Although there are many differences between regular stocks and cryptocurrency, they share several similarities, one of which is the importance of the fundamental analysis.
This procedure leverages a combination of qualitative and quantitative factors for investigating market information and estimating the value of a particular asset. In other words, the fundamental analysis helps investors decide what crypto projects are profitable in the long term.
This basically means that different macroeconomic factors of the market, as well as the characteristics of the asset itself, should be taken into consideration.
If we bear in mind that there are hundreds of different coin types, it’s clear that investors need a good understanding of the subject matter, as well as of blockchain technology, and business in order to make accurate calculations.
Again, artificial intelligence performs all this faster while eliminating the possibility of human error.
As crypto traders heavily rely on different signals, it’s only logical that it needs hard data in order to be successful. Otherwise, they would have to depend on the guesswork.
On the other hand, AI allows developers and data scientists to build platforms that traders can use in order to obtain relevant data-based information.
This is a win-win situation, as data scientists can monetize their knowledge by offering trading insights in a manner understandable to not particularly tech-savvy traders, who would in return be able to increase their profit.
These platforms are intuitive and don’t require advanced technical expertise in order to be used.
Moreover, this can have a huge impact on popularizing cryptocurrency trading and the use of crypto money in general. Namely, by this method of incentivizing data professionals for sharing marketing predictions, as well as encouraging crowd-sourcing of valuable information, ordinary people will be able to start investing.
High-frequency trading is a strategy that relies on complex algorithms to analyze the market and buy and sell in seconds based on the results of these analyses.
Milliseconds play a critical role in this tactic as it’s essential to buy or sell at the right moment in order to capitalize on price spikes and gain an advantage over other traders.
So, the basic ingredient of HFT is speed and having the right information. AI has transformed crypto trading as it allows for such speed and volumes of data.

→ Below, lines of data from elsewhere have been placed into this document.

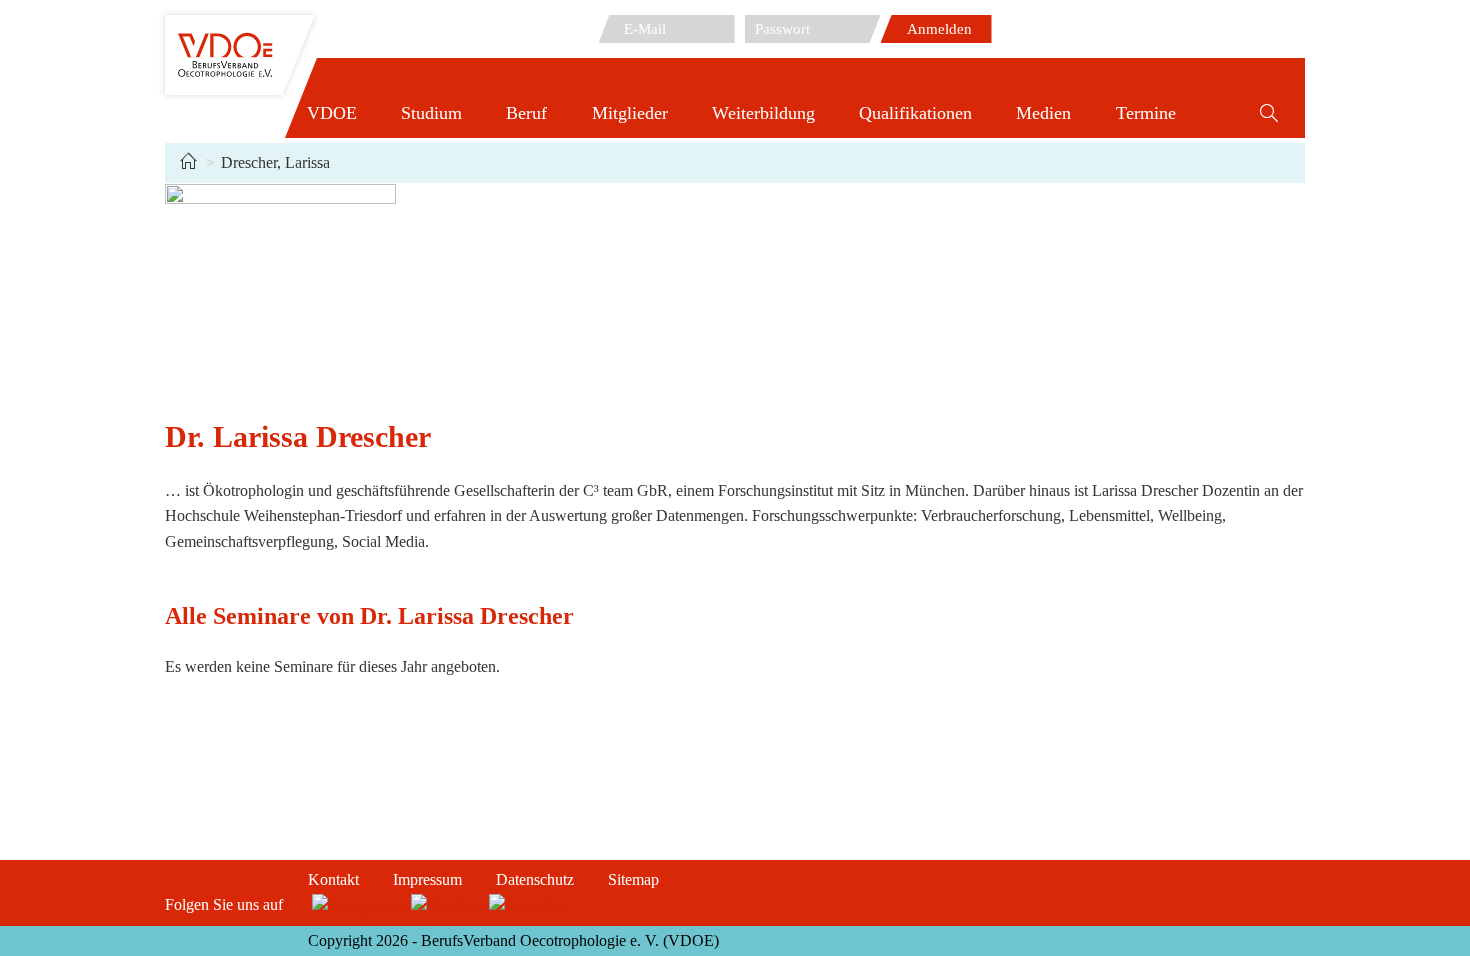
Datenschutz (535, 879)
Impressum (427, 879)
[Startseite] (188, 162)
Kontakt (333, 879)
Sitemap (633, 879)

But, that’s not all as there’s another benefit that artificial intelligence technology offers – cryptocurrency bots. These smart programs pick up the slack and do a great part of regular users’ job. They monitor prices, analyze them, notify users about currency patterns, and even perform trading operations based on different preprogrammed parameters.
In a highly competitive and volatile cryptocurrency market, the help from an automated bot capable of acting quickly based on the latest data is indispensable.
This explains the estimates that computers are currently generating somewhere between 50-60% of trading in equity markets.
It’s clear that the growth of cryptocurrency trading will be profoundly affected by artificial intelligence. This powerful technology will both enable investors and users to have all the information they need to make good decisions and it will at the same time simplify things for those who aren’t technology experts and allow them to start participating in crypto trading.